(Recorded data)
==============================

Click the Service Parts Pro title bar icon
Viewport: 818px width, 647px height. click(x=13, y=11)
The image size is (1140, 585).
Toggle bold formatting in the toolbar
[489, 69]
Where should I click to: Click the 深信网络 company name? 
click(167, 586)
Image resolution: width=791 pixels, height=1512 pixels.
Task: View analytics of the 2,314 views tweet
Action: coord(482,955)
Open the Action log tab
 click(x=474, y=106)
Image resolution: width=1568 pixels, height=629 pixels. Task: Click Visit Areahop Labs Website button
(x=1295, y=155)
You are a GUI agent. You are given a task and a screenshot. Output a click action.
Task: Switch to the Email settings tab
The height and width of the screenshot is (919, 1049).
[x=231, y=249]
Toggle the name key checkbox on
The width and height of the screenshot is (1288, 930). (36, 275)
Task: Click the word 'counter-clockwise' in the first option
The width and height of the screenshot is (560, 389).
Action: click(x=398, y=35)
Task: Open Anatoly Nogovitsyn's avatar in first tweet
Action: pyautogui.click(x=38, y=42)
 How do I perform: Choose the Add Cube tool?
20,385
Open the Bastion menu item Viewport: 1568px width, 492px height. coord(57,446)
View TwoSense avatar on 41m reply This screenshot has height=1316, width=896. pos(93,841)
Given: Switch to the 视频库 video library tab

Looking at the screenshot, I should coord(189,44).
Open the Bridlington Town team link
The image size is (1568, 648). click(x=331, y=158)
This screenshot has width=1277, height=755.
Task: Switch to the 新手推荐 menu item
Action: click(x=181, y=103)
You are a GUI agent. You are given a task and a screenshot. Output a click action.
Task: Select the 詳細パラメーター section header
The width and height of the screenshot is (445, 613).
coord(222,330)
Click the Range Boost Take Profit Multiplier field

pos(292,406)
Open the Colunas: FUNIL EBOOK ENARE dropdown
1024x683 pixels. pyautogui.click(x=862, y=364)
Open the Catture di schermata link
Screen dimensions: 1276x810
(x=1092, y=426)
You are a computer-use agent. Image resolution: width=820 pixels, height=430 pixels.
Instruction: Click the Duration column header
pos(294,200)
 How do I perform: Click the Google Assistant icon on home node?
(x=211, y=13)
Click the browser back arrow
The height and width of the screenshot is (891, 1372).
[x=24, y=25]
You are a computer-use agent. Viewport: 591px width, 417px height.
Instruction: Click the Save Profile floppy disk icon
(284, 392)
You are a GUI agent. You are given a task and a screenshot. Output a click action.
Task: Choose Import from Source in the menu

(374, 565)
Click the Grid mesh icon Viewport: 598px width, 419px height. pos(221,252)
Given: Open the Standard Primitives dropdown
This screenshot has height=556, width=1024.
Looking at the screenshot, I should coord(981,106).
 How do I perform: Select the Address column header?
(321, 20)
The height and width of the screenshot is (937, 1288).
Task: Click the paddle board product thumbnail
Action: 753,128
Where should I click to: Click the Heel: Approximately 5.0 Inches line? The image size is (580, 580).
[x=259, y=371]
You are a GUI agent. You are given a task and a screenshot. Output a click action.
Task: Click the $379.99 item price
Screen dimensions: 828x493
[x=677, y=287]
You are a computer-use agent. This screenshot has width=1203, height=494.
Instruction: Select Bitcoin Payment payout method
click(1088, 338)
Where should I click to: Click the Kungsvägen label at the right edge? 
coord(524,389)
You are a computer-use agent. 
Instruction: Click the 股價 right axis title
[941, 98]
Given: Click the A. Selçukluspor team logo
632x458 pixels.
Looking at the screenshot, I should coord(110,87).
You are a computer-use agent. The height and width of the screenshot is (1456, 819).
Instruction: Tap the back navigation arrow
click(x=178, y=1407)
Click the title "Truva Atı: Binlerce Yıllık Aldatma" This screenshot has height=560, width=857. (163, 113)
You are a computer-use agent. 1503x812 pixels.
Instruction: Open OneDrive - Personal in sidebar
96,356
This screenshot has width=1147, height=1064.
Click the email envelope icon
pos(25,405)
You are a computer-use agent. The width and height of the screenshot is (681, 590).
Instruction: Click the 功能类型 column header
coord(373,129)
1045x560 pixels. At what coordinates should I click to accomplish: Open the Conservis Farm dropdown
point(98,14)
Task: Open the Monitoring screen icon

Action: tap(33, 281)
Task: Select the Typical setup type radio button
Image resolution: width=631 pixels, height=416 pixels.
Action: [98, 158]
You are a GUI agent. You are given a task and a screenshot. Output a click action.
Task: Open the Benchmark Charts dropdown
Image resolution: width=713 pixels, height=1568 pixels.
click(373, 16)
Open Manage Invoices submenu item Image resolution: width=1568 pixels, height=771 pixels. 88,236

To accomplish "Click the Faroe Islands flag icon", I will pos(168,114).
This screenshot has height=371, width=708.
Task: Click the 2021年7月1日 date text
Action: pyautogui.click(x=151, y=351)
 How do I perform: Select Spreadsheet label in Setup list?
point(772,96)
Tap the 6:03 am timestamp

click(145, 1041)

==============================

Retype the portion of the data above that starts on the line with "Where should I click to: Click the Heel: Approximately" and finishes on the line with "Task: Select the Typical", including both of those lines.

(Answer to the exercise)
Where should I click to: Click the Heel: Approximately 5.0 Inches line? The image size is (580, 580).
[x=259, y=371]
You are a GUI agent. You are given a task and a screenshot. Output a click action.
Task: Click the $379.99 item price
Screen dimensions: 828x493
[x=677, y=287]
You are a computer-use agent. This screenshot has width=1203, height=494.
Instruction: Select Bitcoin Payment payout method
click(1088, 338)
Where should I click to: Click the Kungsvägen label at the right edge? 
coord(524,389)
You are a computer-use agent. 
Instruction: Click the 股價 right axis title
[941, 98]
Given: Click the A. Selçukluspor team logo
632x458 pixels.
Looking at the screenshot, I should coord(110,87).
You are a computer-use agent. The height and width of the screenshot is (1456, 819).
Instruction: Tap the back navigation arrow
click(x=178, y=1407)
Click the title "Truva Atı: Binlerce Yıllık Aldatma" This screenshot has height=560, width=857. (163, 113)
You are a computer-use agent. 1503x812 pixels.
Instruction: Open OneDrive - Personal in sidebar
96,356
This screenshot has width=1147, height=1064.
Click the email envelope icon
pos(25,405)
You are a computer-use agent. The width and height of the screenshot is (681, 590).
Instruction: Click the 功能类型 column header
coord(373,129)
1045x560 pixels. At what coordinates should I click to accomplish: Open the Conservis Farm dropdown
point(98,14)
Task: Open the Monitoring screen icon

Action: tap(33, 281)
Task: Select the Typical setup type radio button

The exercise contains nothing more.